The detrital food web plays an important role in the functioning of agroecosystems due to their positive effect on organic matter transformations and nutrient supply to the growing crops, however, the activities of the organisms involved are strongly influenced by agricultural practices. In NW Spain, commercial Hayward kiwifruit (Actinidia chinensis var. deliciosa) is intensively produced using conventional techniques (CONV), however, more sustainable methods, such as integrated (INT) and organic (ORG), have been increasingly adopted to decrease the negative impacts on the environment.

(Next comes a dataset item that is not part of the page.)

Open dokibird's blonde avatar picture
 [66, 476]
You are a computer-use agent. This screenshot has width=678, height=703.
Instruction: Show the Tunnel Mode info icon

We investigated the effects of these agricultural managements on earthworm abundance and functional diversity as well as microbial biomass and enzyme activity and evaluated the potential implications for nutrient retention and runoff in kiwifruit orchards. Our results showed that the CONV soils significantly contained fewer earthworms (ca. 80% less individuals than the INT and ORG systems), with their communities being mainly dominated by small epigeics, but a higher microbial biomass (0.53 ± 0.06 mg C g-1 dw soil compared to <0.25 mg C g-1 dw soil in INT and ORG), and 20% more activity of the enzymes involved in C (β-glucosidase) and N mineralization (urease). Consequently, more C and N was lost from these soils (on average, >37% more CO2, and five times more DIN) than from the less intensively managed soils. In contrast, the INT and ORG systems sustained a more complex and functionally diverse soil food web that lead to higher soil C and N retention. Therefore, agriculture management (i.e., intensive vs. less intensive) and its effects on the structure of the below-ground communities (i.e., microorganisms plus surface detritivores vs. deep burrowers plus geophagous forms) determine the nutrient sink/source function of these agro-ecosystems. These findings highlight the importance of including the contribution of soil biota to soil processes when optimizing fertilization loads and mitigating environmental impacts of agricultural practices.